From: Jeff Dalton
Subject: X-floats closed under addition, etc?
Date:
Message-ID: <7082@skye.ed.ac.uk>
I'd like to know whether double-floats (say) are closed
under addition, subtraction, multiplication, and division.
That is, can I safely say
(the double-float (<op> (the double-float x) (the double-float y)))
for these <op>s?
CLtL II says precision won't be lost. So if double-floats are
different from single-floats, single-floats won't result.
But can some "bigger" float ever result?
The same question can be asked of other float types. My use
of double-float was just to pick a concrete example.
-- jd
Oh boy, an easy question from Jeff. You're slipping....
In article <····@skye.ed.ac.uk> ····@aiai.ed.ac.uk (Jeff Dalton) writes:
>I'd like to know whether double-floats (say) are closed
>under addition, subtraction, multiplication, and division.
I think all the floating point types are closed.
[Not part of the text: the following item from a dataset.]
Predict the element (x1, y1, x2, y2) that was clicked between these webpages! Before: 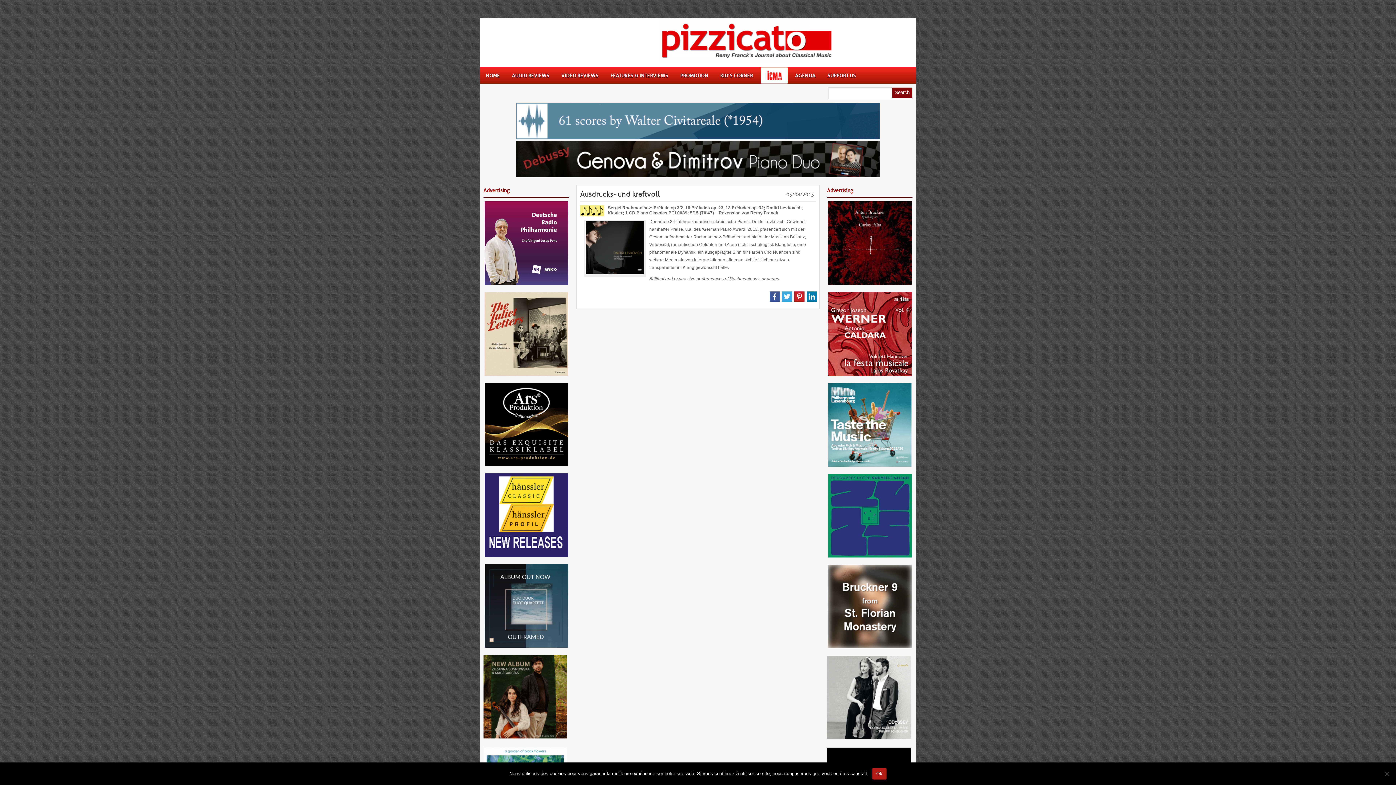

P.289 says, "Therefore
when two small floating-point numbers are combined, the result will always
be a small floating-point number." And p.291 says, "the type of the result
of a numerical function is a floating-point number of the largest format
among all the floating-point arguments to the function...."
--
Barry Margolin
System Manager, Thinking Machines Corp.